#### PROMPT
Transcribe exactly the lines that fall between the one holding "Click the Report" and the one holding "Click the Item", inclusive, from the entries below.

#### WORKING DATA
= Beginning of Section =

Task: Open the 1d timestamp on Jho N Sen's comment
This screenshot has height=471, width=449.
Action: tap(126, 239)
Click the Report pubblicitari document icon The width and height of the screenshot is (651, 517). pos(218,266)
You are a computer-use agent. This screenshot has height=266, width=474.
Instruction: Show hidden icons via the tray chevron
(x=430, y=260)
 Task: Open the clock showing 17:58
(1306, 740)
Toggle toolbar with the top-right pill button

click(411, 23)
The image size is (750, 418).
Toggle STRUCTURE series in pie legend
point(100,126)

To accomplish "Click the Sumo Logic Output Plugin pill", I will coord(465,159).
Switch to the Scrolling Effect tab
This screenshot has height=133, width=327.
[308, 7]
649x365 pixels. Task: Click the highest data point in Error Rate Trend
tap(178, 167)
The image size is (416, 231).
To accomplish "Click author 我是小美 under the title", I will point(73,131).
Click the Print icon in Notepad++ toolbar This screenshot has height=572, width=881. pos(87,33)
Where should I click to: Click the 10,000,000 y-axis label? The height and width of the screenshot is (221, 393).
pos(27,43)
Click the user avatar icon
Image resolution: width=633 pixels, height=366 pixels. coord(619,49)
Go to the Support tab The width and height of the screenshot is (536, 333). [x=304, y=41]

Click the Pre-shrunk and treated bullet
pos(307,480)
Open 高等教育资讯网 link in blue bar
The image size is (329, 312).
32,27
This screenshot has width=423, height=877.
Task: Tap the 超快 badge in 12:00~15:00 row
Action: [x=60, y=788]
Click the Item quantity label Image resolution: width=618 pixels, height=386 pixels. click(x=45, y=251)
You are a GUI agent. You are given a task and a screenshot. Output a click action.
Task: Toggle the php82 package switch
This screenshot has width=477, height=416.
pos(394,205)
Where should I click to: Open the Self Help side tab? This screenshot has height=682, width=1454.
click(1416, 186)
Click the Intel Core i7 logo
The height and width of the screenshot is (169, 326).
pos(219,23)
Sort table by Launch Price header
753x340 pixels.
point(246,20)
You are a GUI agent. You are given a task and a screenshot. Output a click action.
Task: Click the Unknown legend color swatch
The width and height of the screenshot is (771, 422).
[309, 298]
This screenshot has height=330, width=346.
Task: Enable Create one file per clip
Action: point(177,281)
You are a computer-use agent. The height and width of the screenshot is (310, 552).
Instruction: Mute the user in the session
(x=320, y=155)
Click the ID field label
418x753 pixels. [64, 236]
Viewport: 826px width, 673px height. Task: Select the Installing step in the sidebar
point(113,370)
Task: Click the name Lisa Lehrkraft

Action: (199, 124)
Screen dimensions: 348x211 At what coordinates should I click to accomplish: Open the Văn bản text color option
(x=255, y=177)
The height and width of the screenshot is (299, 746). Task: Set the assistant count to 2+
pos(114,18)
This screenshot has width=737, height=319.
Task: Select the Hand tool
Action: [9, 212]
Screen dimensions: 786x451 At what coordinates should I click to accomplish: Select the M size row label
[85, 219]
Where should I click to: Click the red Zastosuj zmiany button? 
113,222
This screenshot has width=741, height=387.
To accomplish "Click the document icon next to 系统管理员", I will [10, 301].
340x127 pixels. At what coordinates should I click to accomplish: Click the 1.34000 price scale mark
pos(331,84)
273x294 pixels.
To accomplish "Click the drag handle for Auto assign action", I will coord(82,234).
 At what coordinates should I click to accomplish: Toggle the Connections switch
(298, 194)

= End of Section =

#### EXPECTED ANSWER
Click the Report pubblicitari document icon The width and height of the screenshot is (651, 517). pos(218,266)
You are a computer-use agent. This screenshot has height=266, width=474.
Instruction: Show hidden icons via the tray chevron
(x=430, y=260)
 Task: Open the clock showing 17:58
(1306, 740)
Toggle toolbar with the top-right pill button

click(411, 23)
The image size is (750, 418).
Toggle STRUCTURE series in pie legend
point(100,126)

To accomplish "Click the Sumo Logic Output Plugin pill", I will coord(465,159).
Switch to the Scrolling Effect tab
This screenshot has height=133, width=327.
[308, 7]
649x365 pixels. Task: Click the highest data point in Error Rate Trend
tap(178, 167)
The image size is (416, 231).
To accomplish "Click author 我是小美 under the title", I will point(73,131).
Click the Print icon in Notepad++ toolbar This screenshot has height=572, width=881. pos(87,33)
Where should I click to: Click the 10,000,000 y-axis label? The height and width of the screenshot is (221, 393).
pos(27,43)
Click the user avatar icon
Image resolution: width=633 pixels, height=366 pixels. coord(619,49)
Go to the Support tab The width and height of the screenshot is (536, 333). [x=304, y=41]

Click the Pre-shrunk and treated bullet
pos(307,480)
Open 高等教育资讯网 link in blue bar
The image size is (329, 312).
32,27
This screenshot has width=423, height=877.
Task: Tap the 超快 badge in 12:00~15:00 row
Action: [x=60, y=788]
Click the Item quantity label Image resolution: width=618 pixels, height=386 pixels. click(x=45, y=251)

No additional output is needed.